Hadrien a régné de 117 à 138.
Amoureux de la Grèce, il a été
honoré dans de
très nombreuses cités grecques.
Son deuxième consulat date de 118,
et cette inscription doit donc être datée de même.
Fils adoptif et successeur du précédent, voici l'empereur Antonin le
Pieux.
5.
IG VII 3419
La pierre a été retaillée pour servir de base de colonne.
On voit encore en haut et sur les deux côtés la moulure
qui entourait le texte.
La dernière ligne (qui à l'origine n'était peut-être pas la
toute dernière)
est peu lisible, je ne la reproduis pas :
Αὐ]τ̣οκράτορι Καίσα[ρι],
θεοῦ Ἁδριανοῦ υἱῶι,
θεοῦ Τραϊανοῦ Παρθι-
κοῦ υἱωνῷ, θεοῦ Νέρουα
ἐγγόνῳ, Τίτῳ Αἰλίῳ Ἁδρι-
ανῷ Ἀντωνείνῳ Εὐσεβεῖ
Σεβαστῷ, ἀρχιερεῖ μεγίσ-
τῳ, δημαρχικῆς ἐξου-
σ̣ίας τὸ γ, ὑπάτῳ
[τὸ] γ, πατρὶ πατρίδ[ος] |
A
l'empereur César
Titus Aelius Hadrien Antonin le Pieux, Auguste,
fils du divin Hadrien,
petit-fils du divin Trajan Parthicus,
arrière-petit-fils du divin Nerva,
Grand Pontife,
revêtu de la puissance tribunicienne pour la 3e fois,
consul pour la 3e fois,
Père de la Patrie,
... |
Antonin régna de 138 à 161. Il fut consul en 120, 139, 140 et 145.
Il fut revêtu de la puissance tribunicienne chaque année à partir de
138.
Et il fut proclamé "Père de la Patrie" en 139.
Notre inscription est donc datée de 140.
Voir aussi
Antonin le Pieux à
Amphipolis.
Pour une impératrice : Julia Domna, épouse de Septime Sévère.
La pierre provient d'
Antikyra.
6.
IG IX 1, 7.
Cliquez sur l'image.
L'écriture est très ronde : observez les sigma, les epsilon, les mu,
les ôméga.
La ligne 7, au niveau de la cassure, n'est pas très lisible,
mais on aperçoit tout de même et on peut compléter sans doute possible
le nom de cette cité d'Antikyra, sur le golfe de Corinthe.
Ἰουλίας Δόμνης
Σεβαστῆς, μητρὸς
Μάρκου Αὐρηλίου
Ἀντωνείνου Αὐτο-
κράτορος Καίσαρος,
μητρὸς κάσστρων
ἡ πόλις ἡ Ἀντικυ-
ρέων, ἐπιμελου-
μένου τοῦ ἄρχον-
τος Πουτικίου Κλά-
δου, γυμνασιαρχοῦν-
τος Πουτικίου Κλάρου.
ψ(ηφίσματι) β(ουλῆς). |
(la
statue)
....................
OBJECTIF A
Reformulez sous forme de liste le paragraphe du texte source commençant par « Antonin régna de 138 à 161 », en conservant l'essentiel des faits.
OBJECTIF B
Reprenez le texte sur les inscriptions grecques honorant la famille impériale à l'endroit où il s'interrompt, dans le même style.
....................
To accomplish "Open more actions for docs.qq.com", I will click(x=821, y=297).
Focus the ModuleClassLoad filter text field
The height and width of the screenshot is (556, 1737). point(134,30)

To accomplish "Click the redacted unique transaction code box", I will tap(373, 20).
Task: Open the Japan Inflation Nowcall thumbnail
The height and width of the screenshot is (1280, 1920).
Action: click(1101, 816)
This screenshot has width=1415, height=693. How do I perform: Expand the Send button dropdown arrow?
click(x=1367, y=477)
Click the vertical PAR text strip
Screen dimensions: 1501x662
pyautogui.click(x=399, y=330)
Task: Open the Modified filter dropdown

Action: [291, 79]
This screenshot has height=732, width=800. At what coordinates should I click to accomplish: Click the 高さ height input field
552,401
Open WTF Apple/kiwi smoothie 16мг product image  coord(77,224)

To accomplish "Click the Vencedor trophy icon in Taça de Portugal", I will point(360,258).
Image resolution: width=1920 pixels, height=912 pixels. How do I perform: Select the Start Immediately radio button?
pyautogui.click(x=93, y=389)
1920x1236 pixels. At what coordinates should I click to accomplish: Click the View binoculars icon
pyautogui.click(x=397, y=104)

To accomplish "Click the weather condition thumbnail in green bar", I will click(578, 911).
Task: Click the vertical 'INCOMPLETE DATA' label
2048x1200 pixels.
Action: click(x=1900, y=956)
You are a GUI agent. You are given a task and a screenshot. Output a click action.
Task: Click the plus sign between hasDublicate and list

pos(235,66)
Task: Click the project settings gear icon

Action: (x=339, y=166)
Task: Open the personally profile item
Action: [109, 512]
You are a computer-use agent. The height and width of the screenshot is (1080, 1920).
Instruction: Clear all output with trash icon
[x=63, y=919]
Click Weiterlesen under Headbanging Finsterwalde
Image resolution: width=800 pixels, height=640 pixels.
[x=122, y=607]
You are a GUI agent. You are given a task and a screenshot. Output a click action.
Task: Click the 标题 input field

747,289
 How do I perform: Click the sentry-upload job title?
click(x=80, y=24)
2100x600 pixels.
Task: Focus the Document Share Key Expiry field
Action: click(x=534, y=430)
....................
RÉPONSE A
- Règne d'Antonin : de 138 à 161.
- Consulats : 120, 139, 140 et 145.
- Puissance tribunicienne : revêtue chaque année à partir de 138.
- Titre de « Père de la Patrie » : proclamé en 139.
- Conclusion : l'inscription est datée de 140.

RÉPONSE B
de Julia Domna,
Auguste, mère
de Marc Aurèle
Antonin Imperator César,
"mère des camps",
c'est la cité d'Antikyra
(qui l'a fait ériger),
par les soins de l'archonte
Poutikios* fils de Klados,
Poutikios* fils de Klaros
étant gymnasiarque.
Par décret du Conseil.
|
*Poutikios est la transcription grecque du nom latin Puticius.
Julia Domna épousa en 187 Septime Sévère,
qui ne monta sur le trône qu'en 193.
Elle reçut alors le titre d'
Augusta.
Comme elle accompagnait son mari lors de ses expéditions militaires,
elle fut en 195 proclamée "
Mère des Camps".
A la mort de Septime Sévère en 211,
et suivant sa volonté,
ses deux fils Caracalla et Géta succédèrent à leur père.
Mais Géta fut assassiné par son frère.
Dès lors Julia Domna partagea le pouvoir avec son fils Caracalla
qui passa la plus grande part de son temps en expéditions militaires.
Celui qui dans l'inscription est nommé
Marc Aurèle Antonin est bien
Caracalla.
Ce nom de Caracalla est un sobriquet,
et ce sont ses biographes qui après sa mort l'ont nommé ainsi.
Voir aussi
Caracalla à Amphipolis.
Dès 196 son père lui avait accordé le titre de
César,
et en 198 il l'avait honoré du titre d'
imperator,
titre qui indiquait une victoire à la tête de l'armée.
A sa mort en 217, sa titulature complète était :
Imperator Caesar Marcus Aurelius Severus
Antoninus Pius Felix Augustus
Parthicus Maximus Britannicus Maximus
Germanicus Maximus,
Pontifex Maximus, Tribuniciae Potestatis XX,
Imperator III, Consul IV, Pater Patriae.
Il est connu en particulier pour avoir en 212
accordé la citoyenneté romaine à tous les hommes libres de l'Empire.
Beaucoup de ces derniers prirent alors le prénom d'Aurelius.
Voici encore un empereur : Sévère Alexandre.
7.
SEG 36, 415
Cliquez sur l'image.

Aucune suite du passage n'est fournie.